Today is World Refugee Day and June is immigrant heritage month, a time when we are supposed to be celebrating the 14 percent of America’s population who are immigrants — many of whom came here as refugees — and all they have contributed to the United States’ communities, economy, and vibrant diversity. Yet, this year, the global COVID-19 pandemic disproportionately threatens the survival of vulnerable migrants and displaced persons, especially refugees, and the U.S. is not doing nearly enough to help.
According to the United Nations High Commissioner for Refugees, over 1 percent of the world’s population is now forcibly displaced by war, human rights violations, persecution, climate change, and economic disenfranchisement: nearly 80 million people. The spread of infection among refugees and displaced persons is already occurring, will be fatal, and may prolong and even amplify the effects of both pandemics in ways that will affect us all.
I grew up in Jordan, a small country of ten million people — about a third of whom are refugees. I treat refugee patients from Syria at the Zaatari camp in Jordan, one of the largest refugee camps in the world. I can attest to the limited infrastructure in the camp to deal with the virus, and the infancy of public health science in the country as a whole. However, the response plan in Jordan was a natural continuation of a spirit of welcoming refugees and those who have nowhere else to go. Jordan has shown leadership in addressing the global displacement pandemic, which I believe has contributed directly to the nation’s exemplary control of the coronavirus pandemic. Even though limited access to testing can make infection rates among refugee populations difficult to estimate, Jordan has still reported only nine total deaths from COVID-19 so far.
Other positive signs of change are happening in Portugal, where citizenship rights are being granted to migrants and asylum seekers, and Italy, where more work permits are being offered. These gestures are examples of intervening at the level of social determinants of health — a foundational principle of public health science — to positively affect displaced communities.
As a counterpoint to the targeted response in these countries, the United States — one of the world’s wealthiest nations, a leader in health research, and the country which historically had accepted the largest numbers of refugees in the world — has largely ignored the suffering of vulnerable immigrant populations within its borders for years. Outbreaks in immigration detention centers are emerging and more are expected to rise due to inadequate living conditions. Migrants in Arizona report being forced to clean COVID-19 infected areas without proper protective equipment. Immigrant communities in cities such as New York City, Boston and San Diego — many of which began as communities of resettled refugees — are being hit the hardest by COVID-19 and our public health system is failing them. This is due to many factors, the most important of which are: racism and anti-refugee rhetoric, a public health system that is not investing in the health of refugees and other migrants, and academic institutions that are not doing rigorous research to inform policies and interventions on how to better prepare refugees to deal with pandemics or public health crises.

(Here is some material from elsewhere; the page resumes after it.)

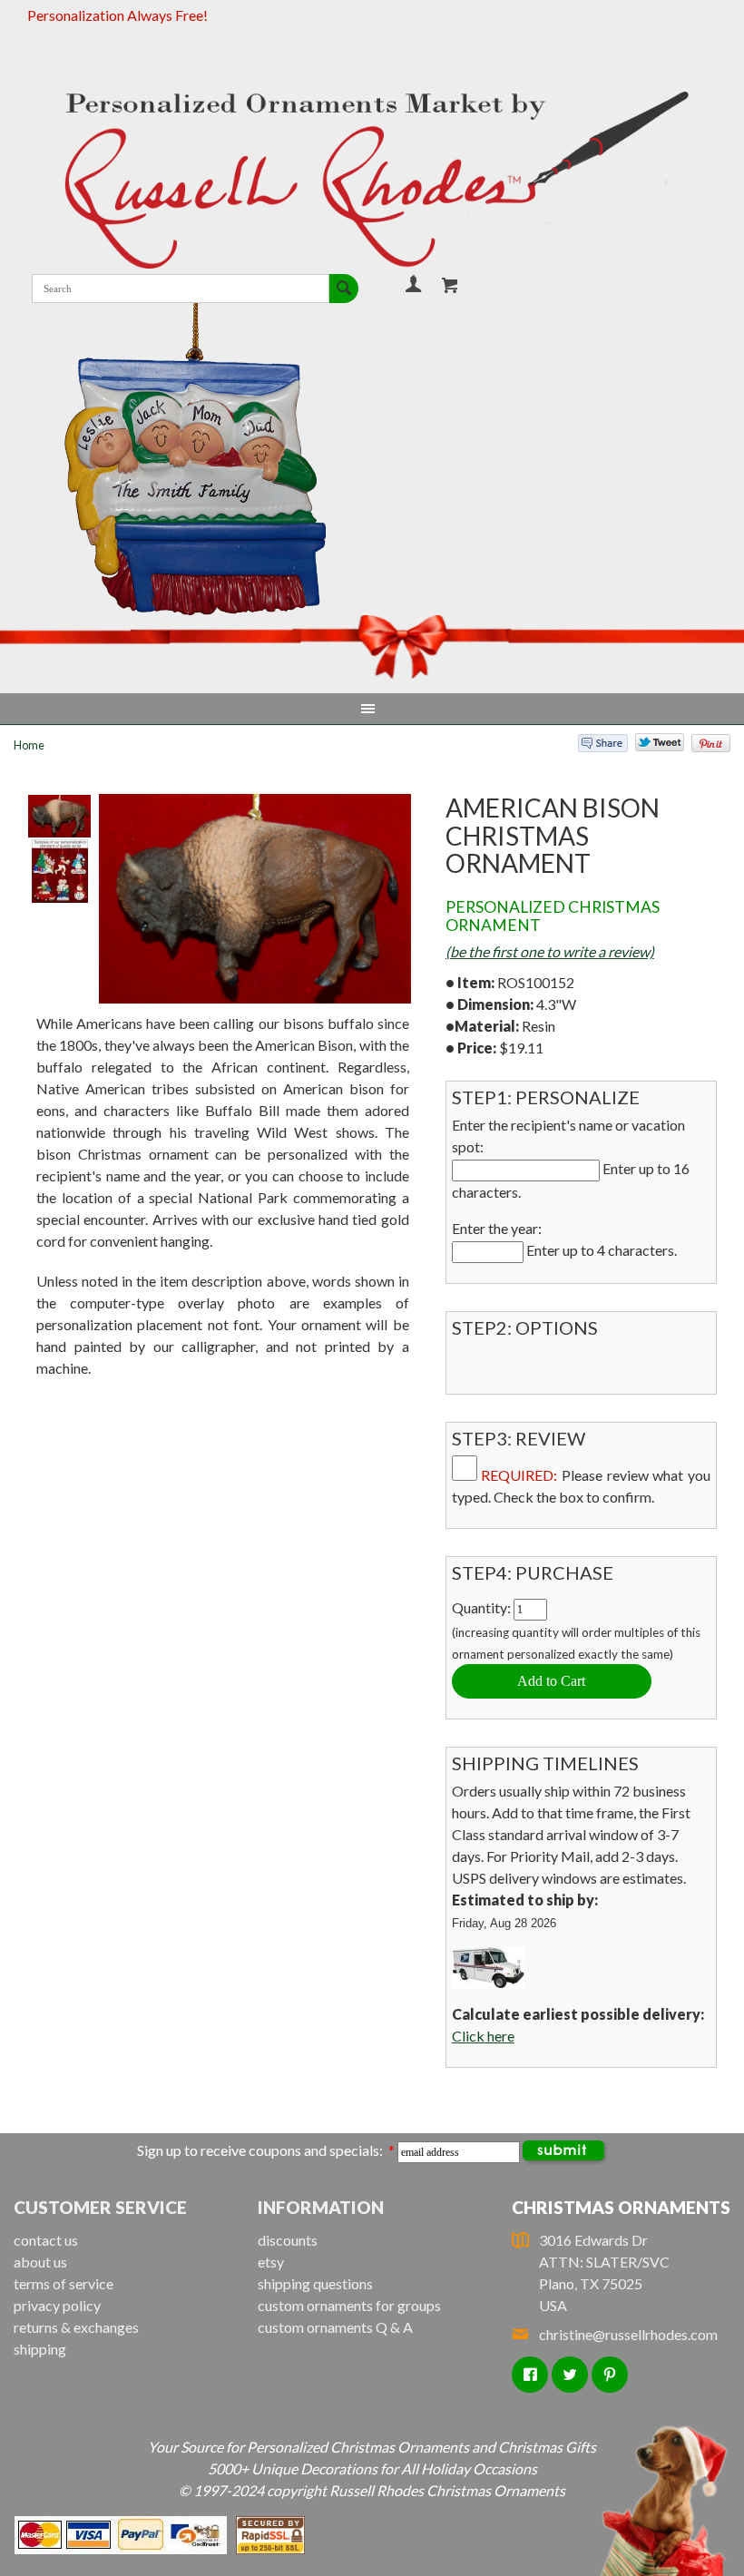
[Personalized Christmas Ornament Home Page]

Since 2017, the U.S. has dramatically reduced the numbers of refugees allowed into the country. Discriminatory policies such as the “Remain in Mexico” policy or the “Muslim ban” have prevented refugee family reunification, and created fear and mistrust of authorities. Lately, the U.S. has used the pandemic as an excuse to return more asylum seekers to dire conditions in Mexico, prolonging their asylum process indefinitely and increasing their risk of infection now that Mexico has become a hotbed for coronavirus.
Refugees are continuously portrayed as people who bring diseases, burden society, threaten public safety, and steal our jobs, while the truth is that we as a global community are letting them down on all fronts. In public health, we have let false narratives and health disparities rampage through these communities, increasing their vulnerability to both the physical and social consequences of the pandemic.

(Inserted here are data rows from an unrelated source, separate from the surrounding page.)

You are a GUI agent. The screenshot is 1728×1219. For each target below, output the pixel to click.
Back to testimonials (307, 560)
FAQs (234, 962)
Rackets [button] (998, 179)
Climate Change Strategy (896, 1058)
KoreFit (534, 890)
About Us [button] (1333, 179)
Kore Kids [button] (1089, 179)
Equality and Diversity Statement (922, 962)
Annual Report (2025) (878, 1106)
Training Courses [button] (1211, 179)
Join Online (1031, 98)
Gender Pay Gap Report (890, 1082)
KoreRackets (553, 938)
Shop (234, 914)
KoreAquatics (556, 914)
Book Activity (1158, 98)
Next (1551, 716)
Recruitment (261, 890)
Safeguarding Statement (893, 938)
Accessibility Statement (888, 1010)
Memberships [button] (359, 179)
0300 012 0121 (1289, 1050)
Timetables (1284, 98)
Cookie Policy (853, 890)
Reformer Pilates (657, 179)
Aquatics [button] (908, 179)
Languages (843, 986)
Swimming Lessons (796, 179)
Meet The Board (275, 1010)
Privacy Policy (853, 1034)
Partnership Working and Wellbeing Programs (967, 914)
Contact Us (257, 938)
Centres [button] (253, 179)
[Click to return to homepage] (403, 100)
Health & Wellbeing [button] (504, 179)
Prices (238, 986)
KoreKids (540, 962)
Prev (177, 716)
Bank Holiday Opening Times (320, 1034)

Very scant funding streams are available to support refugee health research that can ably innovate and tell us what interventions work best and for refugee communities. Lengthy institutional ethical approval processes, cultural and language incapacity of researchers and practitioners, wariness of entanglement in politics, and limited prior research or mentors whose expertise can be leveraged are other reasons why such energy around refugee health research is lacking.
At Harvard, which is considered the scientific Mecca of the world, we must be proactive in serving migrant and refugee communities. Creating strong refugee health research partnerships from coast to coast, diversifying public health research leadership, and doing more outreach by engaging refugee communities and the organizations serving them are key to producing quality academic research that promotes equity, inclusivity, and our collective resilience. This is the only way to withstand future catastrophes — the next coronavirus. Hopefully, next World Refugee Day, or the one after that, we will be celebrating the healing and thriving of all our immigrants, including refugees.
Tala Al-Rousan is a Lown Fellow at the Harvard T.H. Chan School of Public Health, an Assistant Professor of Medicine at the University of California San Diego, and an Atlantic Fellow for Equity in Brain Health at the University of California San Francisco.